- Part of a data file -
--- --- ---
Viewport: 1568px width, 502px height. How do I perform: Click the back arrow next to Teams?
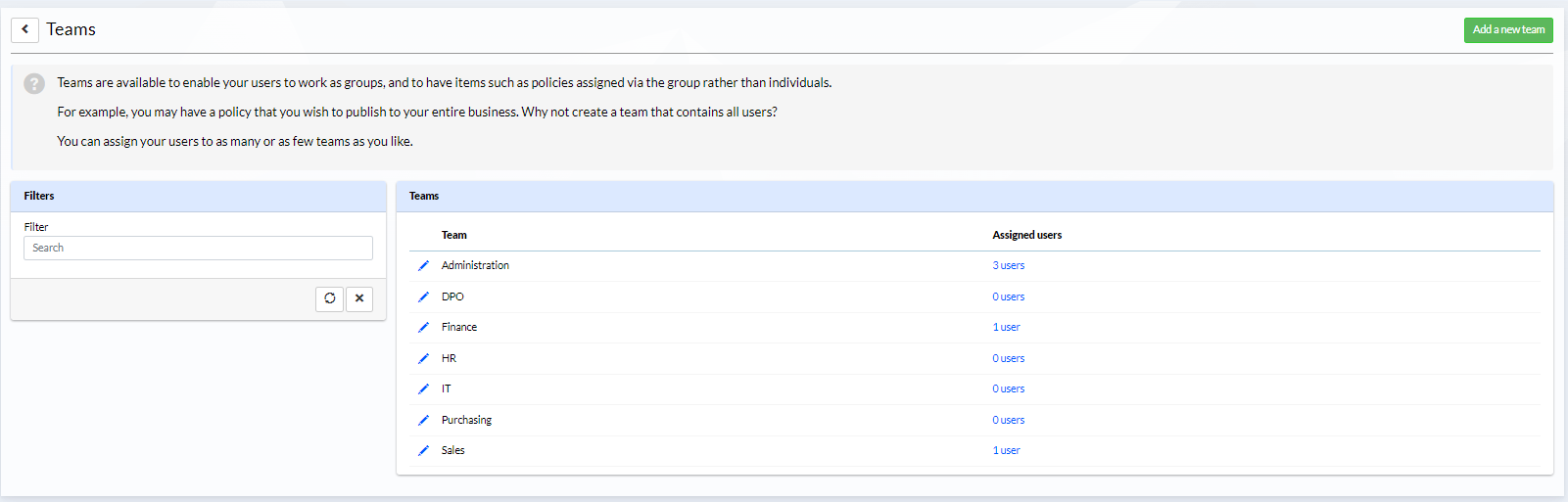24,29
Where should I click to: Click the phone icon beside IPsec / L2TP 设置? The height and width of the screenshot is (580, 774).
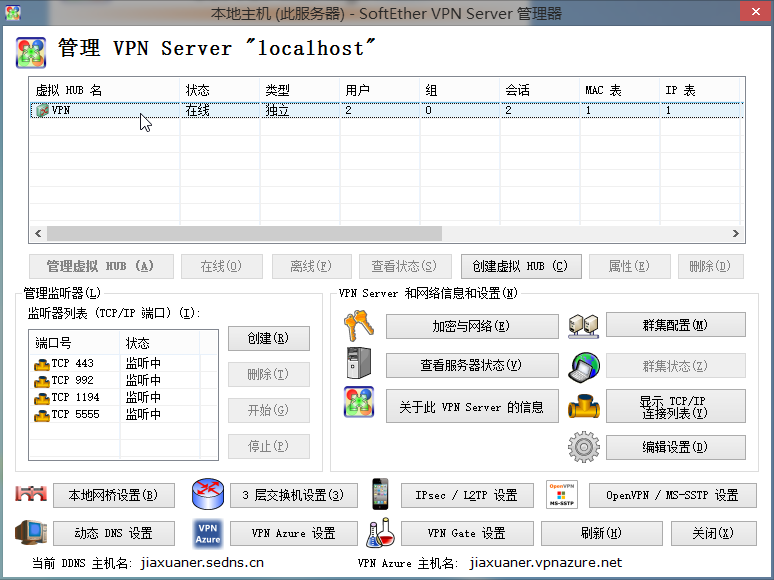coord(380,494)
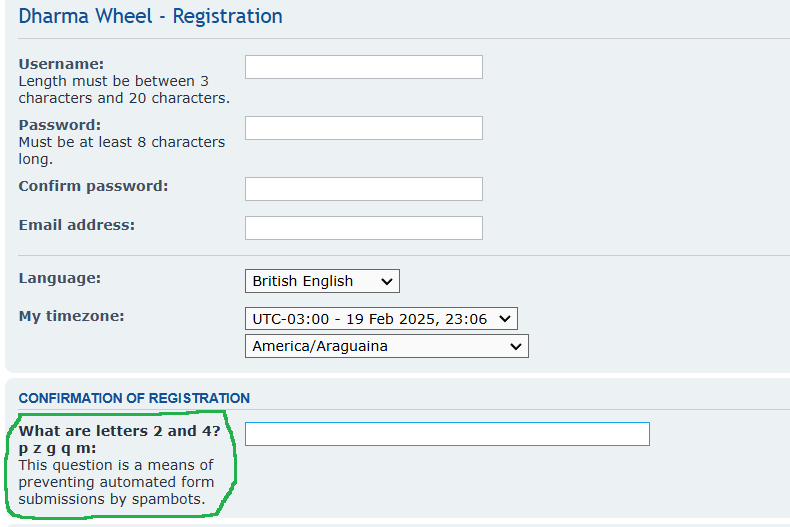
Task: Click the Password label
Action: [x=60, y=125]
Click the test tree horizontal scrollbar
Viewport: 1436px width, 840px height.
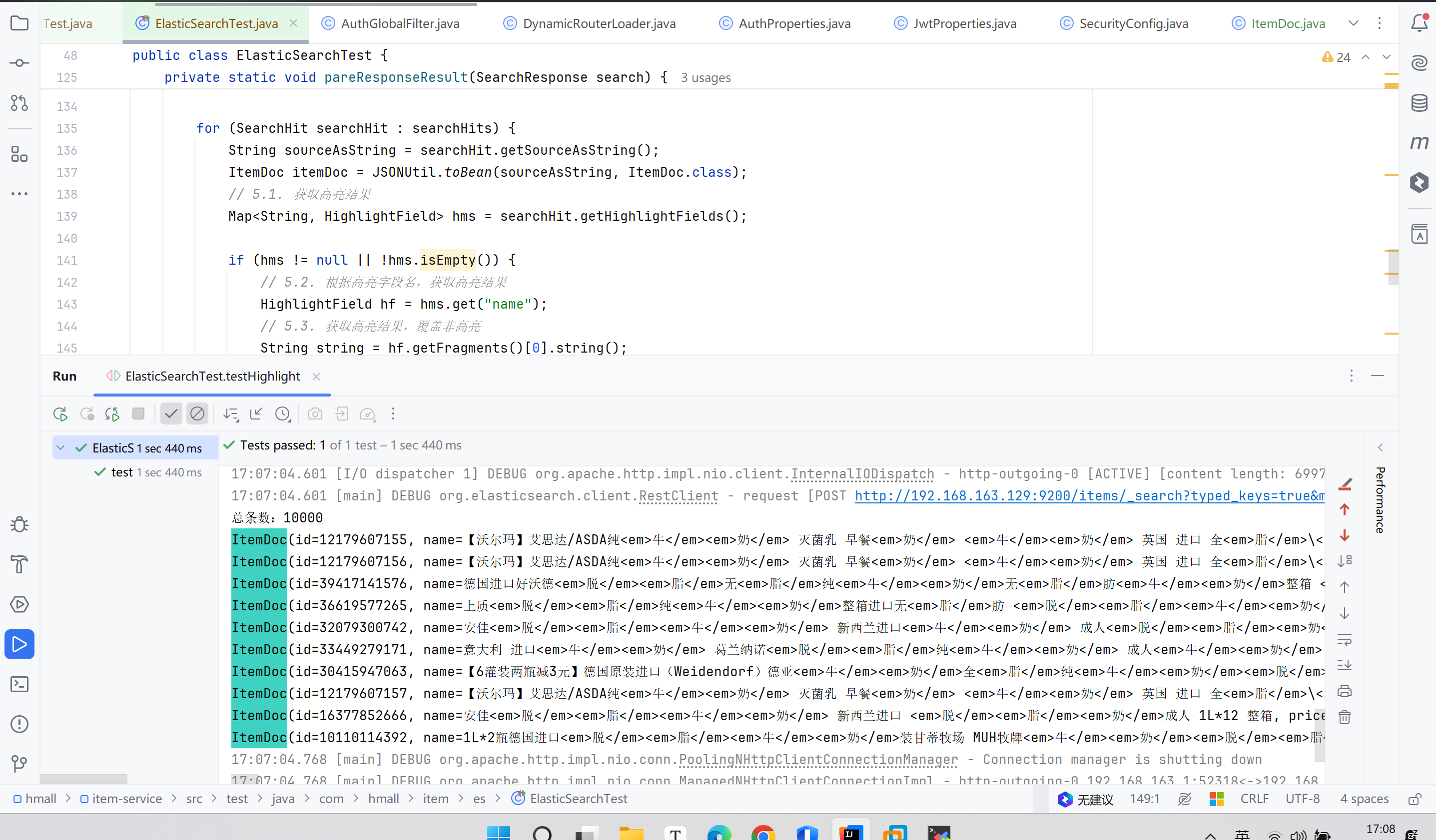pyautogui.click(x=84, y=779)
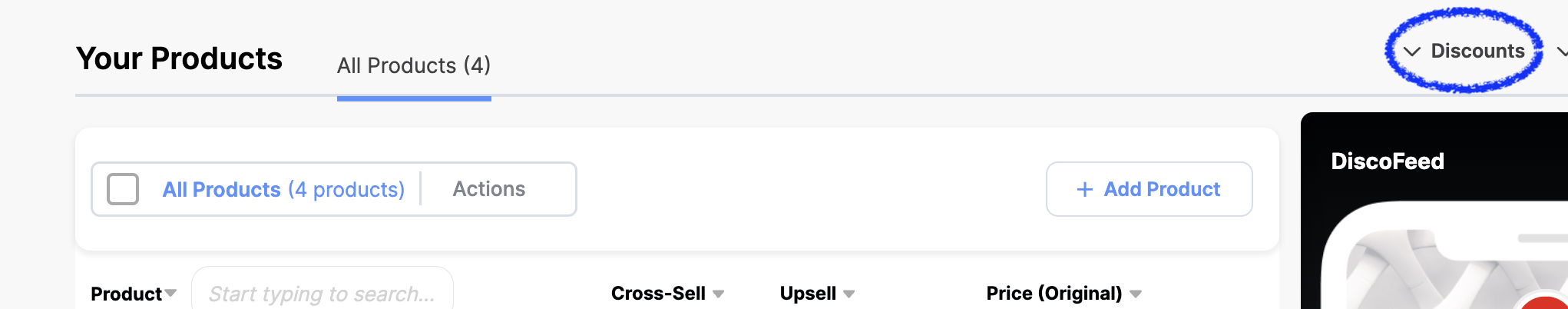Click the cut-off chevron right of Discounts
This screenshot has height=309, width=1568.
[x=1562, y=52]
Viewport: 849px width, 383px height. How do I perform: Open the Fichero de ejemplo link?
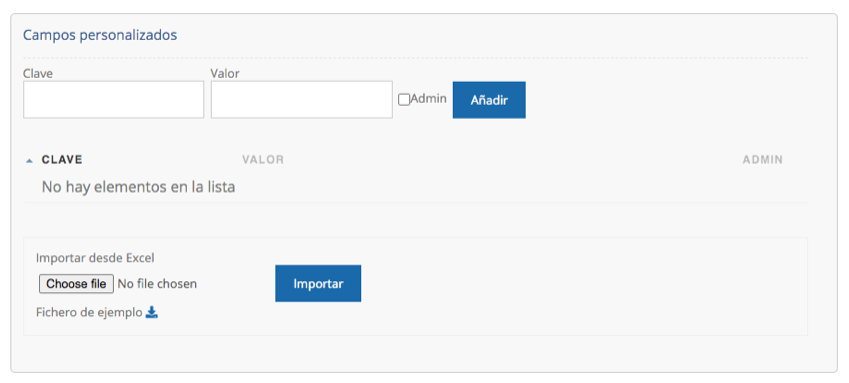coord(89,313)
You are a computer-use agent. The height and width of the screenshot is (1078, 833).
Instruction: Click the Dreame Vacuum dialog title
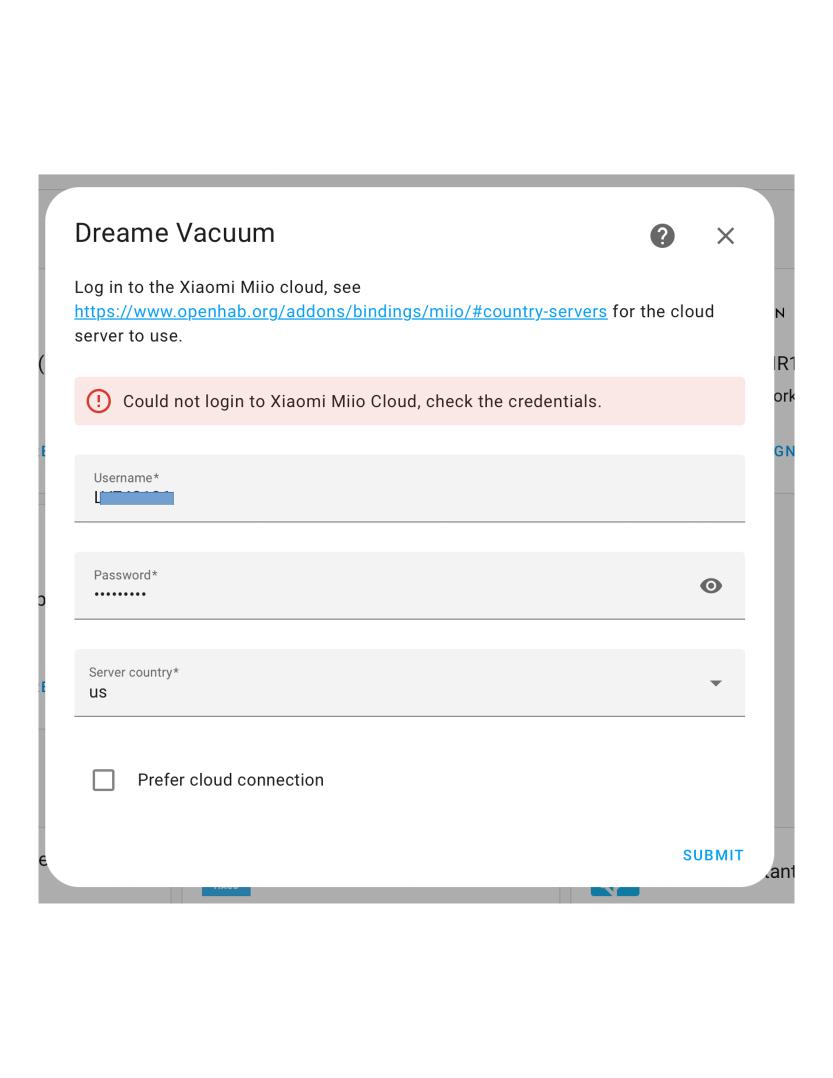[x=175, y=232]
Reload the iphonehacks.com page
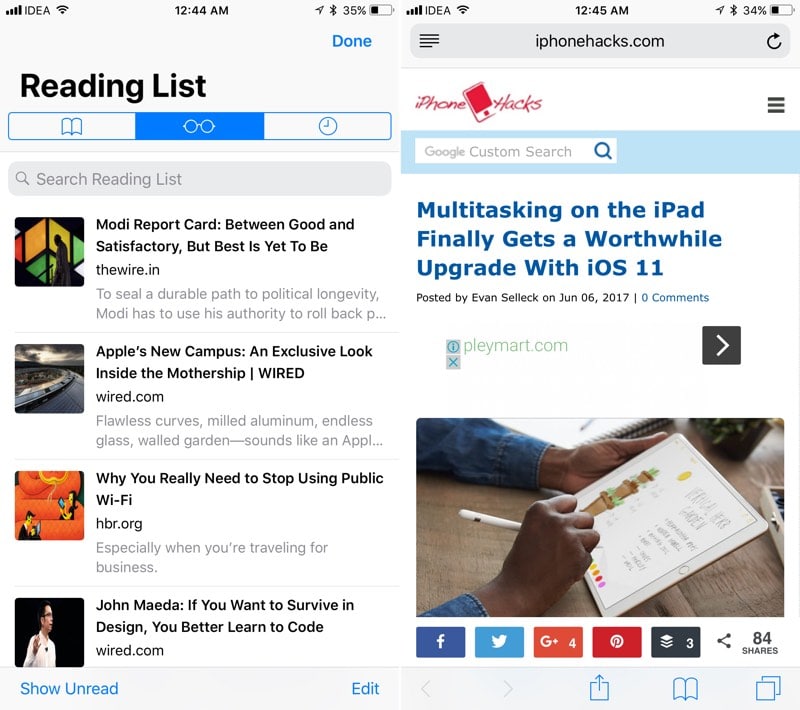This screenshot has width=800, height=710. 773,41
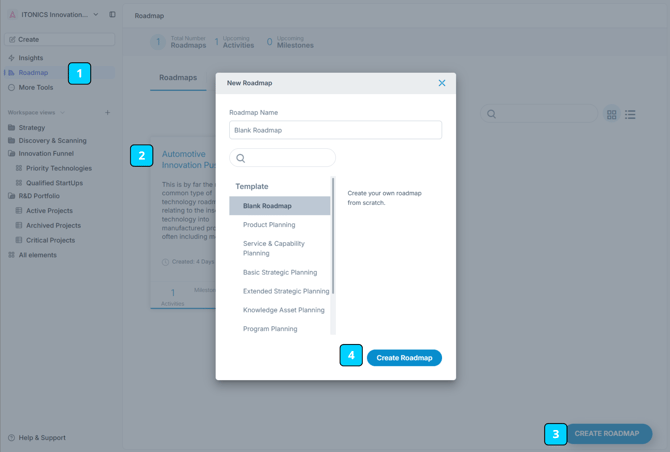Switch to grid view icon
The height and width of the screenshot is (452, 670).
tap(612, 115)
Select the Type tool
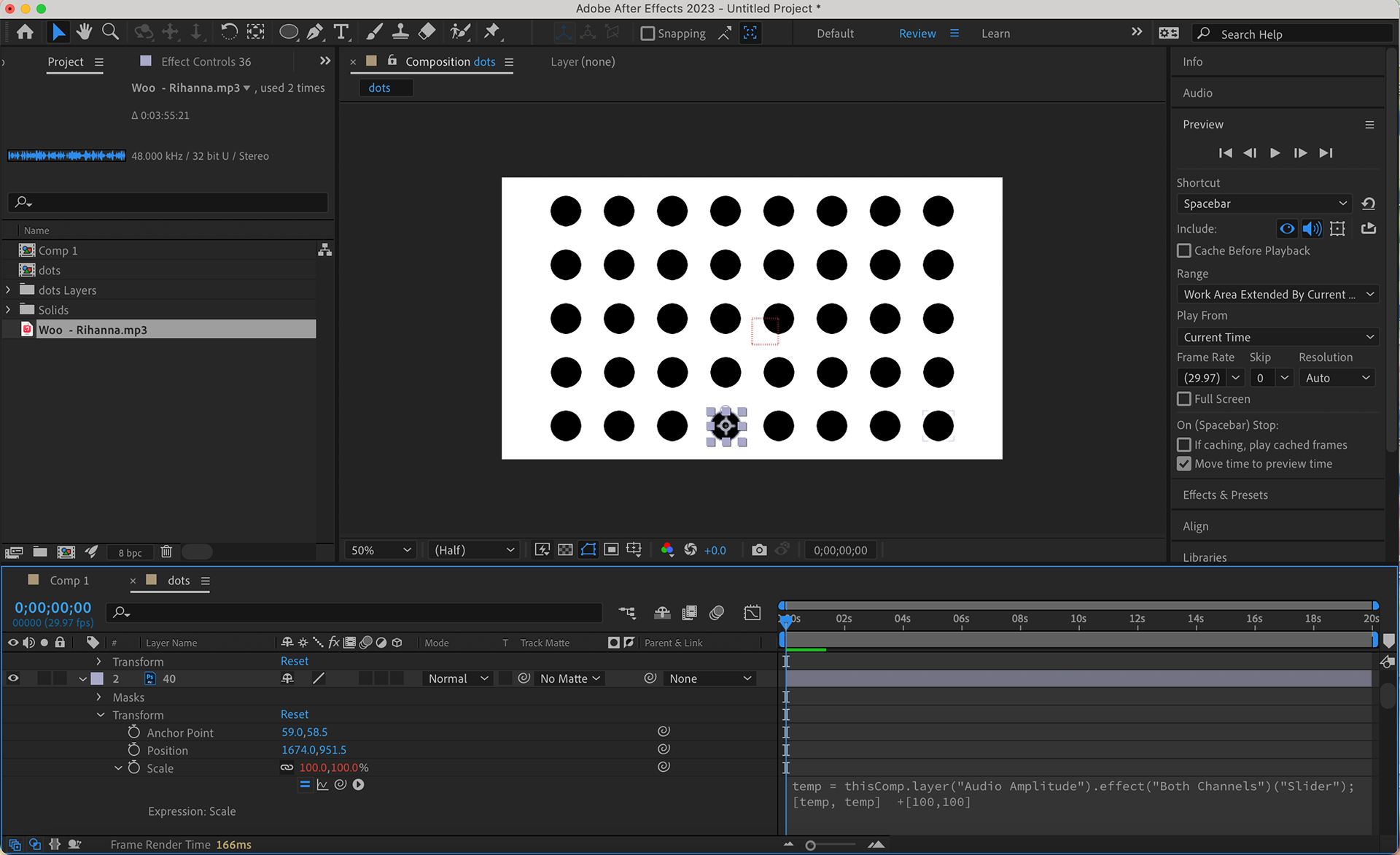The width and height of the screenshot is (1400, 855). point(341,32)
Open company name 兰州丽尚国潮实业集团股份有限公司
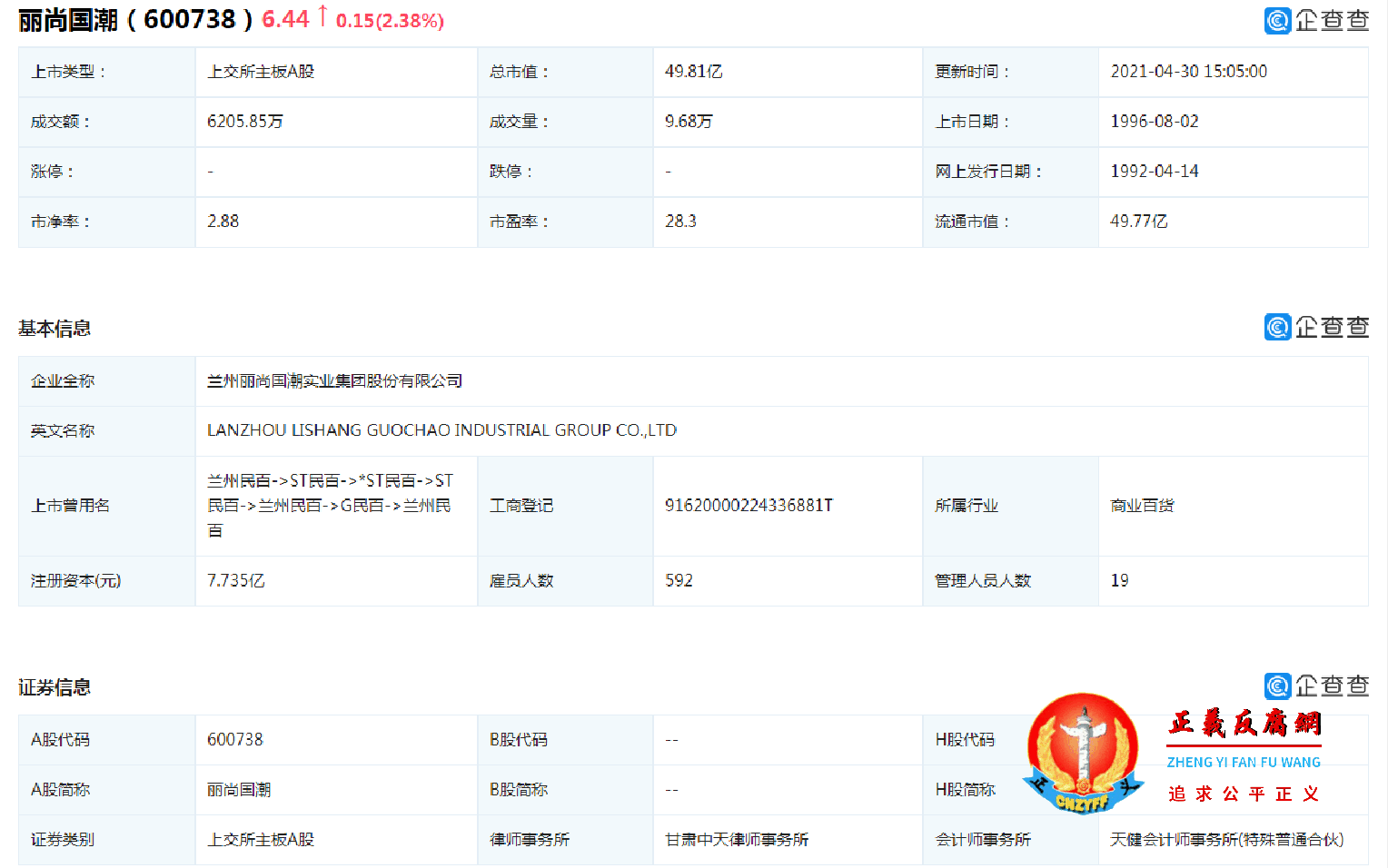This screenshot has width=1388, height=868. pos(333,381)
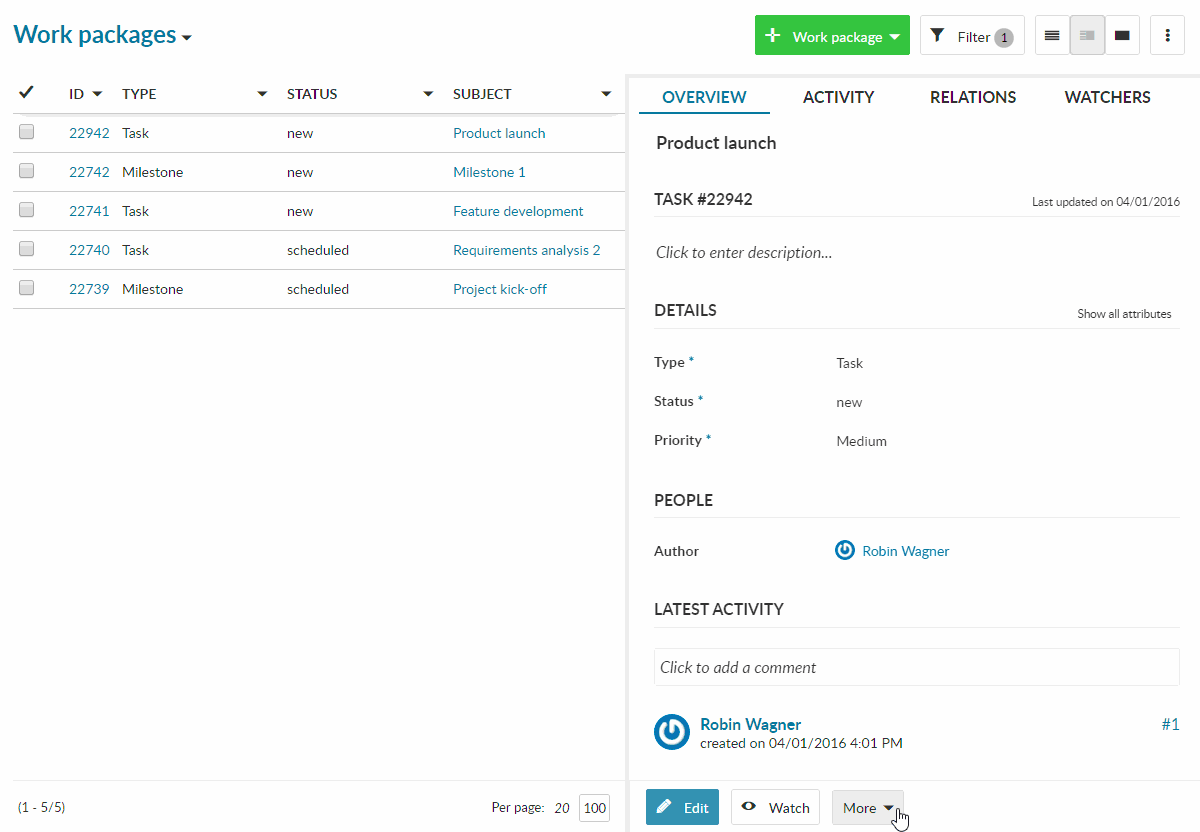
--- --- ---
- Objective -
Copy out all of the data above word for word, omitting the pictures.

- Written solution -
Viewport: 1568px width, 502px height. How do I perform: Click the back arrow next to Teams?
24,29
Where should I click to: Click the phone icon beside IPsec / L2TP 设置? The height and width of the screenshot is (580, 774).
coord(380,494)
Task: Click the Password label
Action: [x=60, y=125]
Click the test tree horizontal scrollbar
Viewport: 1436px width, 840px height.
pyautogui.click(x=84, y=779)
Click the cut-off chevron right of Discounts
This screenshot has height=309, width=1568.
[x=1562, y=52]
Viewport: 849px width, 383px height. How do I perform: Open the Fichero de ejemplo link?
coord(89,313)
You are a computer-use agent. The height and width of the screenshot is (1078, 833).
Instruction: Click the Dreame Vacuum dialog title
[x=175, y=232]
Reload the iphonehacks.com page
This screenshot has width=800, height=710. 773,41
Switch to grid view icon
The height and width of the screenshot is (452, 670).
tap(612, 115)
Select the Type tool
The width and height of the screenshot is (1400, 855). point(341,32)
Open company name 兰州丽尚国潮实业集团股份有限公司
This screenshot has width=1388, height=868. pos(333,381)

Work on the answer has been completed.